_TASK DIRECTIONS_: An exact transcription of all the records is required, minus the images.

....................

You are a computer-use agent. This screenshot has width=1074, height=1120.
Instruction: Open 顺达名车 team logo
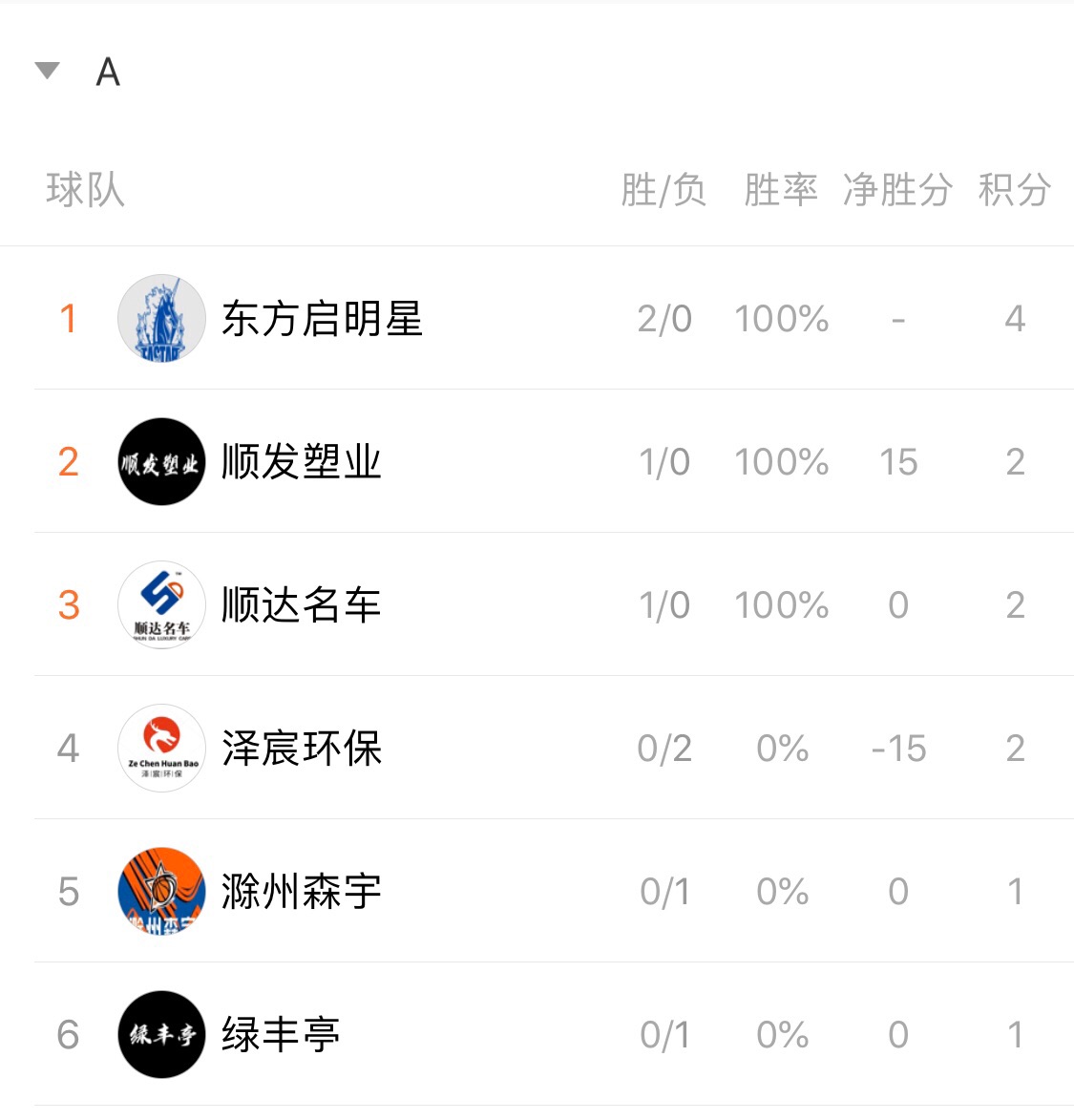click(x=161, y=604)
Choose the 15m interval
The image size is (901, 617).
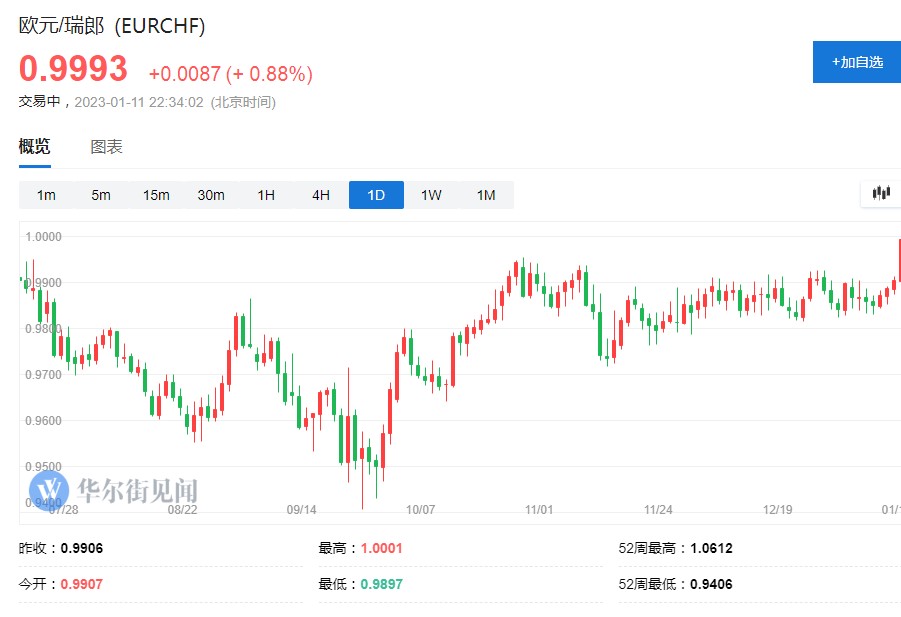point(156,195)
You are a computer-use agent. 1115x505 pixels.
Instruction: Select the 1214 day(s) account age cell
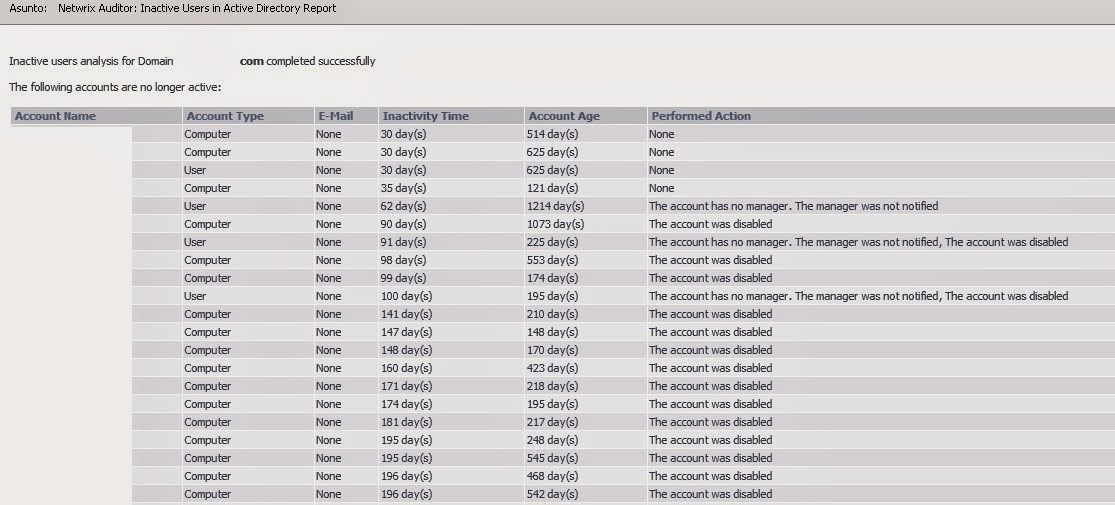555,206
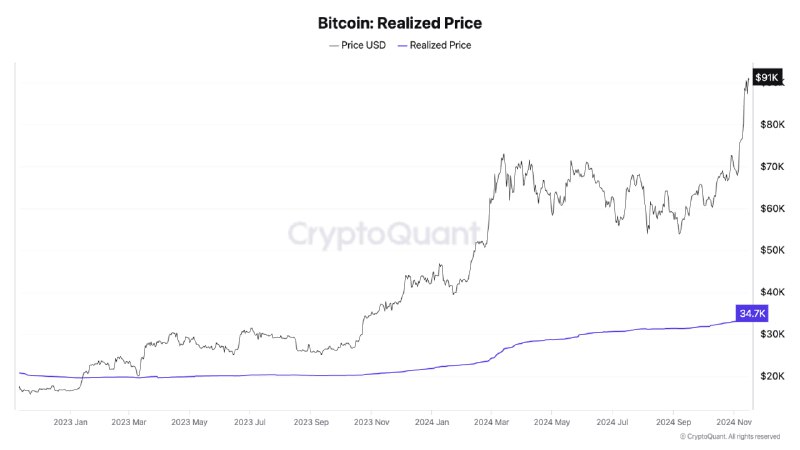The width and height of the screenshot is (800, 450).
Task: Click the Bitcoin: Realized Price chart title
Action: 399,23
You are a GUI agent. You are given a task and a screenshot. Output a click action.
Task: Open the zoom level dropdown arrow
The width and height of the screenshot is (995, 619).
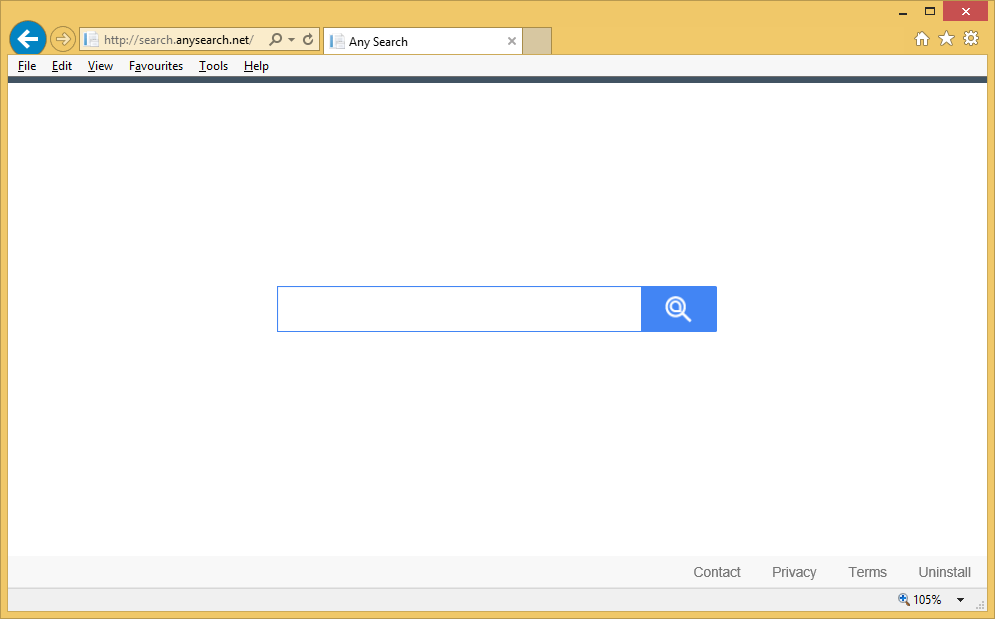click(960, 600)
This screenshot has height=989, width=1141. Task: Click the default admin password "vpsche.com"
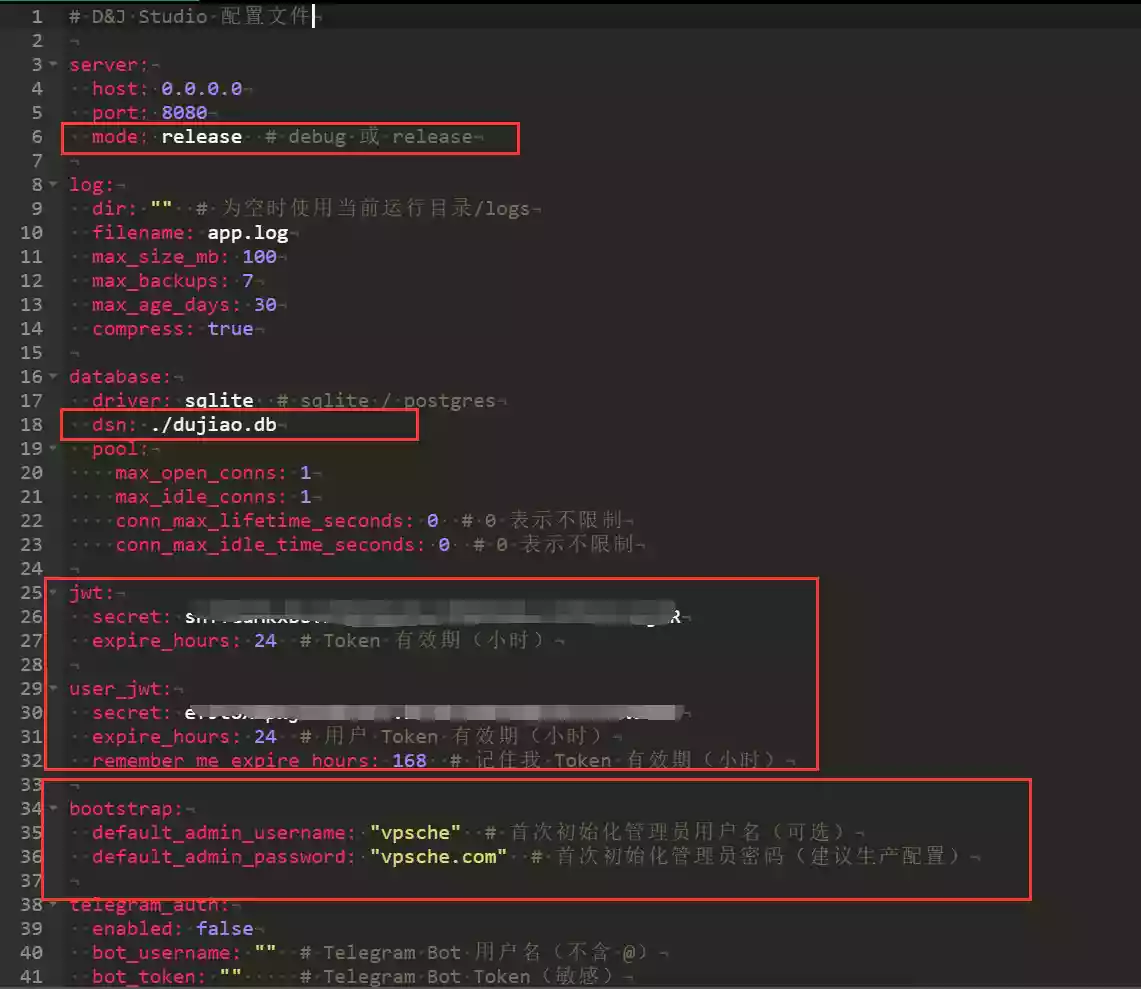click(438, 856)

....................

_TASK RESULT_:
You are a computer-use agent. This screenshot has width=1074, height=1120.
Instruction: Open 顺达名车 team logo
click(x=161, y=604)
Choose the 15m interval
The image size is (901, 617).
point(156,195)
You are a computer-use agent. 1115x505 pixels.
Instruction: Select the 1214 day(s) account age cell
555,206
The width and height of the screenshot is (800, 450).
Task: Click the Bitcoin: Realized Price chart title
Action: 399,23
You are a GUI agent. You are given a task and a screenshot. Output a click action.
Task: Open the zoom level dropdown arrow
The width and height of the screenshot is (995, 619).
click(960, 600)
This screenshot has height=989, width=1141. Task: Click the default admin password "vpsche.com"
click(438, 856)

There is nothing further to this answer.